O projeto foi concebido justamente para reduzir essas assimetrias. Durante sua realização, curadoras e agentes culturais sul-americanas visitaram instituições, espaços culturais, universidades e iniciativas independentes do Estado, além de participarem de leituras de portfólio, palestras, oficinas, exposição virtual, catálogo e documentário.

“A internet amplia o acesso, mas não substitui o encontro. O Istmo funciona como um catalisador presencial de relações profundas, permitindo que a diversidade da produção gaúcha seja vista e compreendida dentro do panorama sul-americano”, explica.

A proposta também busca enfrentar hierarquias históricas que costumam atravessar processos de internacionalização cultural. Para Laura, uma inserção ética no circuito internacional depende menos da lógica de mercado e mais da construção de relações baseadas em reciprocidade, afinidade poética e responsabilidade cultural.

“A internacionalização só é sustentável quando representa muitas vozes e muitas formas de produção, e não apenas aquelas tradicionalmente visibilizadas”, afirma.

Esse compromisso aparece tanto na escolha das curadoras convidadas quanto na estrutura do edital aberto aos artistas. A chamada buscava contemplar ao menos 40% de mulheres, pessoas negras, indígenas, quilombolas, LGBTQIA+, pessoas com deficiência e integrantes de comunidades historicamente minorizadas – perspectiva que foi amplamente superada.

Outro aspecto central do projeto é a diversidade institucional apresentada às convidadas estrangeiras. Em vez de concentrar as visitas apenas em instituições consolidadas, o Istmo inclui também espaços periféricos, autogeridos e independentes, oferecendo um panorama mais complexo do ecossistema artístico gaúcho. “O projeto não quer mostrar uma versão filtrada da cena cultural do estado, mas sua multiplicidade real”, resume Laura.
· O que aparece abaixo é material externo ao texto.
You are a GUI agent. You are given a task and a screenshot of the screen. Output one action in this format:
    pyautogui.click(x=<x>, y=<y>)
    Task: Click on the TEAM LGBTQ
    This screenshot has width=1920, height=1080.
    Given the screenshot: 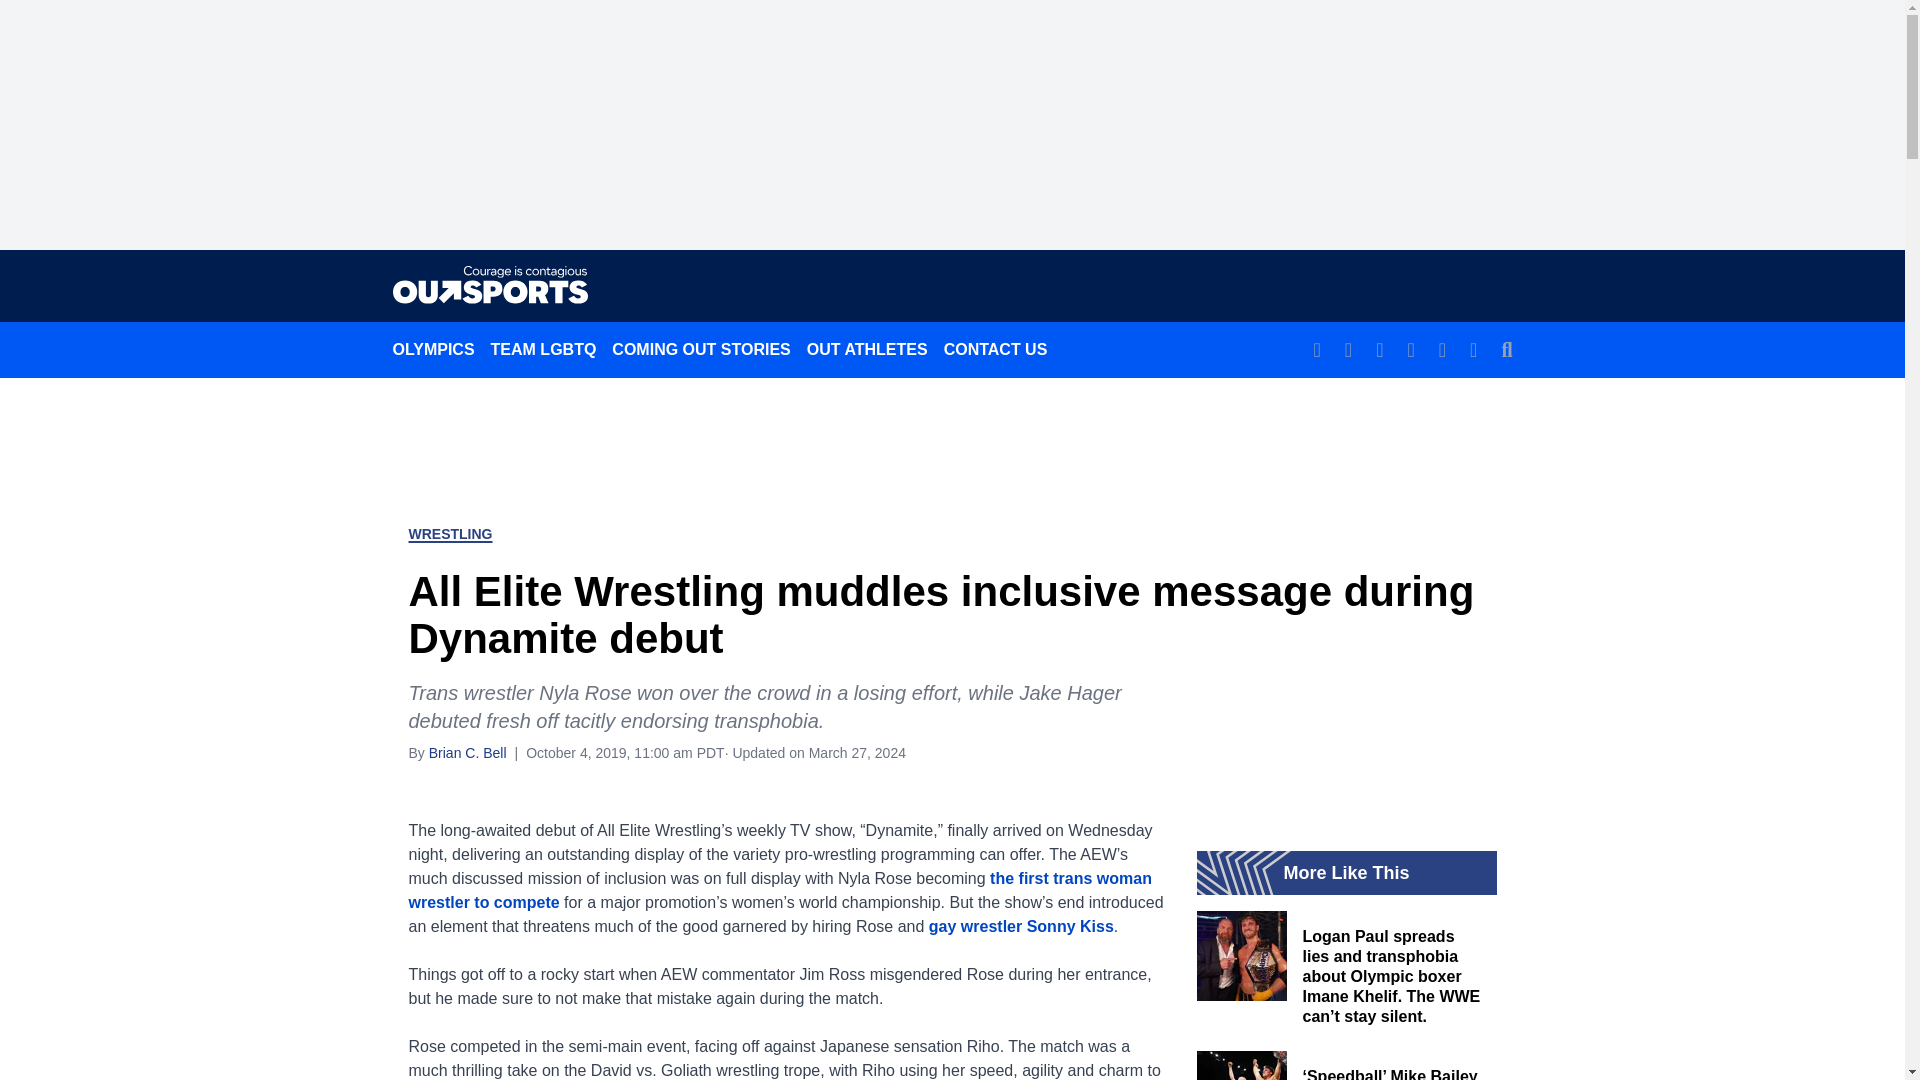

Ao reunir agentes culturais de diferentes países, o Istmo também pretende deslocar imagens cristalizadas sobre o Rio Grande do Sul. Frequentemente percebida de fora como homogênea ou excessivamente vinculada a uma identidade regional rígida, a produção contemporânea gaúcha revela, segundo Laura, justamente o oposto: uma cena marcada pela pluralidade, pela experimentação e por trajetórias autorais independentes. A curadora equatoriana Syl Quezada argumenta que “Participar do projeto de Laura e Munir foi uma experiência enriquecedora para pensar a arte a partir de diferentes latitudes, olhares e sensibilidades, construindo formas de nos integrarmos, nos conhecermos e colaborarmos mutuamente para a circulação e o intercâmbio entre artistas, curadores e gestores culturais”.

E, de fato, o que mais nos interessa é essa multiplicidade. O projeto ajuda a construir um novo imaginário sobre o estado, não como identidade única, mas como um coro polifônico. Como afirma a curadora Colombiana Carolina Cerón:

“Porto Alegre foi um resgate. Percorrer sua cena artística me devolveu a estranheza diante da criação, essa capacidade de assombro que o ofício docente às vezes vai ofuscando. Os artistas que conheci não são apenas referências bibliográficas: são sementes. Entram nas minhas aulas com nome próprio, com processo, com contexto vivo, e, a partir daí, propagam algo, o contato, que nenhum livro de história da arte latino-americana pode substituir”.

As transformações esperadas não se limitam ao campo simbólico. A expectativa é que o projeto gere impactos concretos na circulação profissional dos artistas e no fortalecimento institucional do setor cultural gaúcho. Entre os possíveis desdobramentos estão convites para exposições internacionais, residências artísticas, intercâmbios pedagógicos, cooperações institucionais e redes permanentes de pesquisa e circulação.

Para Laura Cattani, o mais importante talvez seja justamente inaugurar uma nova percepção de pertencimento continental. “A alteridade é fundamental. É no encontro com o outro que compreendemos melhor quem somos e quem ainda podemos ser”, conclui.